M. Edmond a localisé la famille de Mahamadou dans le quartier de Talladje, près de l’aéroport de Niamey, et prévoit de jouer le rôle de médiateur dans le conflit qui oppose le père et le fils. Le père a expliqué à M. Edmond qu’il battait son fils pour lui inculquer la discipline, parce qu’il volait.

Mahamadou a affirmé à M. Edmond qu’il reviendrait au centre le jour suivant, pour suivre la formation de mécanicien auto qu’il avait abandonnée depuis plusieurs semaines.

Le jour suivant, il n’est pas venu au centre. D’autres enfants des rues ont dit à M. Edmond que Mahamadou craignait que le personnel du centre ne le force à retourner chez lui vivre avec sa famille.

« C’est le bon moment »

Ces cinq dernières années, l’UNICEF et d’autres bailleurs de fonds, y compris l’Union européenne, ont travaillé avec le gouvernement nigérien pour réviser la législation et les budgets destinés à protéger, entre autres, les enfants.

L’étude de 2005 sur les enfants vulnérables a recensé quelque 25 000 enfants qui survivaient dans les rues, en majorité seuls, plus de 4 000 d’entre eux vivant dans la rue à plein temps.

La Constitution du Niger, adoptée en 1999, mentionne les enfants, mais la plupart de ses articles sont des dispositions poussiéreuses, reliques de la période coloniale, qui offrent peu de protection aux enfants comme Mahamadou, selon M. Lieby.

« Les politiques actuelles doivent être adaptées à la réalité du Niger. La plupart [des lois] sont des photocopies des lois de [l’ancien pouvoir colonial] la France. Mais cela prend du temps. Les pays conçoivent leurs lois quand ils sont prêts. Quel est l’intérêt d’une loi moderne si le pays ne l’applique pas ? »
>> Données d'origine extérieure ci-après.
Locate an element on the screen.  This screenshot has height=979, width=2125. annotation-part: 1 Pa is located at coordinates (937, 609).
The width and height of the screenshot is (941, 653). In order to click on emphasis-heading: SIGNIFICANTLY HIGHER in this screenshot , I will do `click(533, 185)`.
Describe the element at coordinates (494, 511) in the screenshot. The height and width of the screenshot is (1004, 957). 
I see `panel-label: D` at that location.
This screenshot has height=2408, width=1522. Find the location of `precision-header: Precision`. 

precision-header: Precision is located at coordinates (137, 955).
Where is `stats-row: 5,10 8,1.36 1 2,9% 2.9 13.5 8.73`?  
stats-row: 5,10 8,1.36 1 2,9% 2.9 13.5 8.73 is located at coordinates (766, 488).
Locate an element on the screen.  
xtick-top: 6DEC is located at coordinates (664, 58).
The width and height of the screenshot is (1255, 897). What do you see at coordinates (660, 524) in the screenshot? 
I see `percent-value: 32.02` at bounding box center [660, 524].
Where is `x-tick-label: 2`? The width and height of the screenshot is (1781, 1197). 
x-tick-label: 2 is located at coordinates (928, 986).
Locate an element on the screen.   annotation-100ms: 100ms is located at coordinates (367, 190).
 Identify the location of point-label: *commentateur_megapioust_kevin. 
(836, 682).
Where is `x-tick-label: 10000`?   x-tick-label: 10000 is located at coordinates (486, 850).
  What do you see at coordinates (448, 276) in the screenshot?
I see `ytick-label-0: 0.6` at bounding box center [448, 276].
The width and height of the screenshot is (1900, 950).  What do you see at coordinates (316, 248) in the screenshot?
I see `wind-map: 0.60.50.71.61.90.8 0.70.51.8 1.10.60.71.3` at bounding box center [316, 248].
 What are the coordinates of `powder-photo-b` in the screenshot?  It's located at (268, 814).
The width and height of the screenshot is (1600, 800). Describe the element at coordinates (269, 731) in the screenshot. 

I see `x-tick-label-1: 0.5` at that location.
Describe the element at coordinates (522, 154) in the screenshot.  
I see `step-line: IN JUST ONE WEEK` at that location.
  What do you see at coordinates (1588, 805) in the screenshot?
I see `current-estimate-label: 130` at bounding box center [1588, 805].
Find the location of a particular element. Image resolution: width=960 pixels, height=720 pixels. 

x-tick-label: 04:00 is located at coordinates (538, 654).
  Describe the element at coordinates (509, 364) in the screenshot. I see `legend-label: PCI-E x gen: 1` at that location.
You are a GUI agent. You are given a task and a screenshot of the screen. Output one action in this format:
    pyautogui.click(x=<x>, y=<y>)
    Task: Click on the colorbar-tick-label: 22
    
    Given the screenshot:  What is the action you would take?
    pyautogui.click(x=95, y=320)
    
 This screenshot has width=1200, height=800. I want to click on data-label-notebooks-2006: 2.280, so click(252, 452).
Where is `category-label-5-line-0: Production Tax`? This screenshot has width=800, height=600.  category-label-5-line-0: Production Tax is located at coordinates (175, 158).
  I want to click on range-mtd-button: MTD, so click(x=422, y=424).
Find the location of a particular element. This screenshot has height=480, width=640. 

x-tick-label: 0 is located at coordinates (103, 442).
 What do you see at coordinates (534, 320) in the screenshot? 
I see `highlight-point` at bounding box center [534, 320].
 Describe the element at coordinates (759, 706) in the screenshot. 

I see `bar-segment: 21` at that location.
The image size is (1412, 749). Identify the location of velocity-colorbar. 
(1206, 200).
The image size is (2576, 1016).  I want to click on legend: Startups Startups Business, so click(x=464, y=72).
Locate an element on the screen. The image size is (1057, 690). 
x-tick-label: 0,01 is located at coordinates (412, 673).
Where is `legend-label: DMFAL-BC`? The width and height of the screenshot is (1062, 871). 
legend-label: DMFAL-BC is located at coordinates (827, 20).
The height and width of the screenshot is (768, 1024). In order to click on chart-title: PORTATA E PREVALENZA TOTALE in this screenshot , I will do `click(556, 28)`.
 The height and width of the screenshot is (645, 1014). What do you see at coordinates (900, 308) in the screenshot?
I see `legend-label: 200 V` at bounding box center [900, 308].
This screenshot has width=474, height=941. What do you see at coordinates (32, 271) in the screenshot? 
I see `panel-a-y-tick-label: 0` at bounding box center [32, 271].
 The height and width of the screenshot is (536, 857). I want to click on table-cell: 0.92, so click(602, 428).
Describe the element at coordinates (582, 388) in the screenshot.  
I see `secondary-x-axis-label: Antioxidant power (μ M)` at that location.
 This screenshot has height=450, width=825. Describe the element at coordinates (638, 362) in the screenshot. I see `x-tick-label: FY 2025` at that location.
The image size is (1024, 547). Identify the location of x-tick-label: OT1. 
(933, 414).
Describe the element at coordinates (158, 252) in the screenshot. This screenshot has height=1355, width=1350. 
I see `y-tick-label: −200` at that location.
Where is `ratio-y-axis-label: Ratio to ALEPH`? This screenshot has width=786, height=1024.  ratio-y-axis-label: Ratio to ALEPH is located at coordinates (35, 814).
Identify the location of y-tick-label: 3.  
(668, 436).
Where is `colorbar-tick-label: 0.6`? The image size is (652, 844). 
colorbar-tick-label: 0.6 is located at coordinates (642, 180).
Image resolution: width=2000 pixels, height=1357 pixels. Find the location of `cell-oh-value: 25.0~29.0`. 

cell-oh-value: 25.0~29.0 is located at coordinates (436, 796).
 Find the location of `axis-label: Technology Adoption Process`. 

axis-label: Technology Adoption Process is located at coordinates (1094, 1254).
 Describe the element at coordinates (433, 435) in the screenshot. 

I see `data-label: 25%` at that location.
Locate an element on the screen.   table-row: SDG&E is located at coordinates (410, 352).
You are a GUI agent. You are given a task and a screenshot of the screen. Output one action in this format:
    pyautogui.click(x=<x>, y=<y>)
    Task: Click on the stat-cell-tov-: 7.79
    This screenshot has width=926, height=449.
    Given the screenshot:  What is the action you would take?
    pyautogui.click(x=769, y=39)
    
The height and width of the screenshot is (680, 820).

Pour M. Lieby, le temps est venu pour le Niger de faire plus. « La population a doublé au cours des 26 dernières années. De plus en plus de gens s’entassent dans les villes. La société civile est prête à agir. Le gouvernement est prêt [à élaborer une politique de protection]. Les gens sont prêts. C’est le bon moment ».